Thursday, January 26, 2012

The Oscars, Part Deux

There are a lot of categories that not only are relatively irrelevant, but that I personally have seen zero films from. Let’s go through them as fast as possible!

Lightning round!

FOREIGN LANGUAGE FILM

I had the chance to see Bullhead and didn’t, so it couldn’t have been good. The only alternative is that I’m a bad decision maker, and that’s just absurd. A Separation already won; don’t get greedy, Iranians. A Canadian film? Adieu, Monsieur Lazhar. It’s trendy to hate on Israel this year, so you’re out, Footnote.

In Darkness from Edgar Allen Poland it is. Appropriate.

DOCUMENTARY FEATURE

The best documentaries are typically about irrelevant things that sound boring as hell (I’m looking at you, Helvetica). Let’s use that logic here. Hell and Back Again and Paradise Lost 3: Purgatory both sound like low level horror films. Undefeated is going to suffer its first lost. The Earth Liberation Front bombed my old workplace once, so screw If A Tree Falls. Pina, which is about the tragic death of a dance choreographer. Well, none of those things are irrelevant or boring sounding, but Hell and Back Again sounds a lot like Helvetica. Done.

DOCUMENTARY SHORT

Christ, more shorts. The Barber of Birmingham sounds so boring and irrelevant, I’m not even going to read the rest of the titles.

FILM EDITING

The best film edit is the edit you didn’t even see, so in that spirit, this category comes down to The Descendants and Moneyball, two films I haven’t watched. It’s also important to leave the boring parts on the cutting room floor, but Moneyball, a film entirely about statistics and baseball, apparently did the exact opposite. Some might call it avant-garde, but this is the Oscars, dammit.

The Descendants it is.

ART DIRECTION

Obviously, The Artist is going to win this category. IT’S IN THE TITLE.

COSTUME DESIGN

This category always goes to the costume designer who recreated a foppish era of England’s past, so in the interest of balance, I’m going to disqualify every film that involves the Brits. Sorry W.E., Jane Eyre, and Anonymous. That leaves The Artist and Hugo, which recreate foppish eras of America and France’s pasts, respectively. I’m going to give the nod to The Artist, mostly for John Goodman’s cigar.

ANIMATED FEATURE

The Pixar Memorial category.

I don’t vote for sequels or ridiculous spinoffs, so Kung Fu Panda 2 and Puss in Boots are flat out. There are way too many films set in Paris, so sorry Cat in Paris. We’re left with a cowboy lizard and a film I haven’t heard of but appears to prominently involve lead character Rita’s breasts. Unacceptable! This is a kid’s category! I won’t have you corrupting America’s youth with beautiful imagery of the human body!

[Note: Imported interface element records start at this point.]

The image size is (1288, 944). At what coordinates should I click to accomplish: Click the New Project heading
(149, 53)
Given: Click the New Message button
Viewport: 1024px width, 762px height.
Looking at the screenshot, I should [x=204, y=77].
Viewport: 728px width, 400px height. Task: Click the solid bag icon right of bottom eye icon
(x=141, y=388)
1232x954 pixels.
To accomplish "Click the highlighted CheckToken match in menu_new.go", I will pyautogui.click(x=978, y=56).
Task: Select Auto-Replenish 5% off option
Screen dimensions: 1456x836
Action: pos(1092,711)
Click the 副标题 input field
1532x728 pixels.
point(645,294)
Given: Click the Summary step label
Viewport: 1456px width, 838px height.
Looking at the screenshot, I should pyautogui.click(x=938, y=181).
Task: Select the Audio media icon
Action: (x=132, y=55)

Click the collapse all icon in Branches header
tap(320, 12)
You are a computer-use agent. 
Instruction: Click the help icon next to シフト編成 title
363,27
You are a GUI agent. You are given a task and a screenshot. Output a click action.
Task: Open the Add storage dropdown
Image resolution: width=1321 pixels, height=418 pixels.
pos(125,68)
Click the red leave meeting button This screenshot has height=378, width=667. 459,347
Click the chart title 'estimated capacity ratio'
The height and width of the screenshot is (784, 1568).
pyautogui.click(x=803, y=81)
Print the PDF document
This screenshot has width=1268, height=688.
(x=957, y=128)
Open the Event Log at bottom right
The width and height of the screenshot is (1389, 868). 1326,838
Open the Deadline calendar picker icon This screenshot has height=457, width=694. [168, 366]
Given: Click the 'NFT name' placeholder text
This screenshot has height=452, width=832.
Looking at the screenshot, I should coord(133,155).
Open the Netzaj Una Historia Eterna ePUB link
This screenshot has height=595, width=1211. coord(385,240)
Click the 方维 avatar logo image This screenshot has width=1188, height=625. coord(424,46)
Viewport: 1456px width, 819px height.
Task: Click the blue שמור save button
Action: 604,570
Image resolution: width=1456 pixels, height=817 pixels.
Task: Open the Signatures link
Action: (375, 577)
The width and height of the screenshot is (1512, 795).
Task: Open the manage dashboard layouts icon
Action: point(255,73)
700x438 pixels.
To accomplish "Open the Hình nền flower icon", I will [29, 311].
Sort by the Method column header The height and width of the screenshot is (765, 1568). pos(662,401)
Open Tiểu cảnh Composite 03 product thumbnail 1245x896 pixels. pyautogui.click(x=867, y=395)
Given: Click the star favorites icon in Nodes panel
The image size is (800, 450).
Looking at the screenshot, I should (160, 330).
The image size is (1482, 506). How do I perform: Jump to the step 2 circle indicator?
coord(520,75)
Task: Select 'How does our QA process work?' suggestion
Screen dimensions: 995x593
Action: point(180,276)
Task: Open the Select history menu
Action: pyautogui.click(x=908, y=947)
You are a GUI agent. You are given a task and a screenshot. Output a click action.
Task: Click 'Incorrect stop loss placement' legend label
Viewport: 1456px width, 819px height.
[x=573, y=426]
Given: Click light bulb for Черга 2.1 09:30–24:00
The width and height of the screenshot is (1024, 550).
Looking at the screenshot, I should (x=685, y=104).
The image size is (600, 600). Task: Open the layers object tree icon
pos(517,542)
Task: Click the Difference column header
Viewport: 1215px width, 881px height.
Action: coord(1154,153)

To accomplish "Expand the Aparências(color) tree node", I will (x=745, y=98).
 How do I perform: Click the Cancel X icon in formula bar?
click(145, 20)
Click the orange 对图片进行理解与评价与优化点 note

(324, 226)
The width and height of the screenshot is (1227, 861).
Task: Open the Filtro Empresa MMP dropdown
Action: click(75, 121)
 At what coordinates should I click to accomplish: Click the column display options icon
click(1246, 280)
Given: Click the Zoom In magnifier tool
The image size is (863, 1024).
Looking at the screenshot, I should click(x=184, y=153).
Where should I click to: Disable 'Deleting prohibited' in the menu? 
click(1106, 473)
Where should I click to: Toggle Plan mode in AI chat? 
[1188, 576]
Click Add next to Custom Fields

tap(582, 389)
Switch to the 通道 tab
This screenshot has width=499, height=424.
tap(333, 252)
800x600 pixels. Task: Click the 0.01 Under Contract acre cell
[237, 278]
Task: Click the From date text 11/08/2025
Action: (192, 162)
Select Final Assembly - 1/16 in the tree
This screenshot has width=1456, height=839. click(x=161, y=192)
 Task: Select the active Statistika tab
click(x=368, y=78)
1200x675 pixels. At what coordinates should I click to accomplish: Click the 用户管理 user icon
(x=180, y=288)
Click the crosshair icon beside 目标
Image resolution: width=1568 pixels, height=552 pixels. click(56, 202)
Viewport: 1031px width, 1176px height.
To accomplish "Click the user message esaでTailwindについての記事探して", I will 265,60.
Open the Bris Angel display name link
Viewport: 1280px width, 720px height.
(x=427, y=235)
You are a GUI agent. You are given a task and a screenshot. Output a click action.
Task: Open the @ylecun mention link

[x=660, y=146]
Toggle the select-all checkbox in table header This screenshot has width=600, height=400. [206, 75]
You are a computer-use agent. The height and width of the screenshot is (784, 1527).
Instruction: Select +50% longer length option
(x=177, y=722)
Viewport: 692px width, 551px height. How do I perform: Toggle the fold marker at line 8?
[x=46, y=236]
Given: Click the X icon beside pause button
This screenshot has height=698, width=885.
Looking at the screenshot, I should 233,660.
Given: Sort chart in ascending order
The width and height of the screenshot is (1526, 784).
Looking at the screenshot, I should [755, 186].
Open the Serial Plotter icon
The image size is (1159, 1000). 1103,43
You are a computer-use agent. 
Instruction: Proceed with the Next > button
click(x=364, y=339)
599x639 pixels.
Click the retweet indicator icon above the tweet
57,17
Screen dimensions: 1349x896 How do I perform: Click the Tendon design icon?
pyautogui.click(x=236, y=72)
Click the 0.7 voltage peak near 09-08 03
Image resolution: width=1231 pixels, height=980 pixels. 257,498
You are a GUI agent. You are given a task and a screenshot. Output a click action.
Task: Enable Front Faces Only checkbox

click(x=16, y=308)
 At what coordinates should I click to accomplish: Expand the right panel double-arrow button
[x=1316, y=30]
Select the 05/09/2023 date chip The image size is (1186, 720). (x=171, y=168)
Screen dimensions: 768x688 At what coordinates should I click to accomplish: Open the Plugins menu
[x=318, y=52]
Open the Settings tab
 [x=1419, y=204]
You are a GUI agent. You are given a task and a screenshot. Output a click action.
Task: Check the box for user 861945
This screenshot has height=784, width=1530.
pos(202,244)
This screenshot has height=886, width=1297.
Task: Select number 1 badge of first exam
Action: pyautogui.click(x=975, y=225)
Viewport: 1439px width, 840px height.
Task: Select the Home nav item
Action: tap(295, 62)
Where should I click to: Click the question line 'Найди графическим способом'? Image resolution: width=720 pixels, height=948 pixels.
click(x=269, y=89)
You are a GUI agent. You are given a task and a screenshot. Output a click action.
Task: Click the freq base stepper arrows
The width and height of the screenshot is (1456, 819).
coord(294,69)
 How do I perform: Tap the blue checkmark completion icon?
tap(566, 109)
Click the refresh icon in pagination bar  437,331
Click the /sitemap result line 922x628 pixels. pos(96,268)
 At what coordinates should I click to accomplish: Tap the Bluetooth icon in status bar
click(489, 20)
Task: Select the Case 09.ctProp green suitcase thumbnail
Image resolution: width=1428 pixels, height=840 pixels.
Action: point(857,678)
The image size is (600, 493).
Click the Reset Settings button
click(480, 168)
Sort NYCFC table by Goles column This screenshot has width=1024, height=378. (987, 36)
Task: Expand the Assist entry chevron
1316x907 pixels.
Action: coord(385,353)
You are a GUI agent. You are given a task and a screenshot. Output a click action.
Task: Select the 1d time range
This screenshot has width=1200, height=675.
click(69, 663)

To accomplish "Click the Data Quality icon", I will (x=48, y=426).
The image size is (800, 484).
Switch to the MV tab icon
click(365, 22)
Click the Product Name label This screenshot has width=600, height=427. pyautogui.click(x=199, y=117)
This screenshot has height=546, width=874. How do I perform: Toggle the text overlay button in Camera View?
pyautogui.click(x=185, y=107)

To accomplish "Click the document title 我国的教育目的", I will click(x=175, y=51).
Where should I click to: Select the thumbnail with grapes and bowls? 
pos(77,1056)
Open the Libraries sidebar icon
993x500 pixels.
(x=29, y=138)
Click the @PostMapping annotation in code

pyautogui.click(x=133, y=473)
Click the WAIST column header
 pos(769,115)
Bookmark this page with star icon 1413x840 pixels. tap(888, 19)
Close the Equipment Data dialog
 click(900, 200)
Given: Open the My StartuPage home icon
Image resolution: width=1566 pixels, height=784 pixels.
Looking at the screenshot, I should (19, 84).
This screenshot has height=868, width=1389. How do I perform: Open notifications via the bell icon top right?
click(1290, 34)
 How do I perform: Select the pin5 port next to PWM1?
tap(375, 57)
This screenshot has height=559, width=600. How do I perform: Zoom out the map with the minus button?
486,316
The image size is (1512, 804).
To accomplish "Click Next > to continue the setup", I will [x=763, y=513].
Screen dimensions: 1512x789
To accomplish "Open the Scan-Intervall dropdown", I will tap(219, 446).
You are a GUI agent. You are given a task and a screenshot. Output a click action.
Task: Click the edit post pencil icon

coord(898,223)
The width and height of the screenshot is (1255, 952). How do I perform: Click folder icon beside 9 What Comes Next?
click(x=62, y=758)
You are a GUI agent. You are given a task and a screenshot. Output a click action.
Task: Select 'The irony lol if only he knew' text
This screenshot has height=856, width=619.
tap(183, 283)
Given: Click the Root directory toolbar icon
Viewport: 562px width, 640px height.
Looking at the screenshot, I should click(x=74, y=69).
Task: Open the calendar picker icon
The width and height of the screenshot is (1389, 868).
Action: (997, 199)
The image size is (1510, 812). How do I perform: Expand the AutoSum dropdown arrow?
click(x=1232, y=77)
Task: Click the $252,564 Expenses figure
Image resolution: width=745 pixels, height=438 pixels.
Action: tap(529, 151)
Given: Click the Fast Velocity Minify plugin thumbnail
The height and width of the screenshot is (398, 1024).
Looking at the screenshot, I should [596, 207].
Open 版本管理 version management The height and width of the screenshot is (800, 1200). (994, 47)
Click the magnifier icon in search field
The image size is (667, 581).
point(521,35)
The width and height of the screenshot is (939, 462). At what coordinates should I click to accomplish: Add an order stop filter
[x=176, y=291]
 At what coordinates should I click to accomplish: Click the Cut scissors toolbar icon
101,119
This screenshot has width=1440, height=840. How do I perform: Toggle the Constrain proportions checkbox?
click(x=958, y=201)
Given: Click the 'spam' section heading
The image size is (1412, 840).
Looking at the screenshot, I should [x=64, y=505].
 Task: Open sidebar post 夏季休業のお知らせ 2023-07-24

Rango rides away, and we all can’t wait for Pixar to get back in the game.

CINEMATOGRAPHY

Anyone who knows me knows The Tree of Life won this six months ago, and the rest of the list is there to be polite. What, you wanted a joke? I have to take one of these seriously, and it’s going to be the category led by 1950s Texan tale of childhood angst that prominently involves dinosaurs.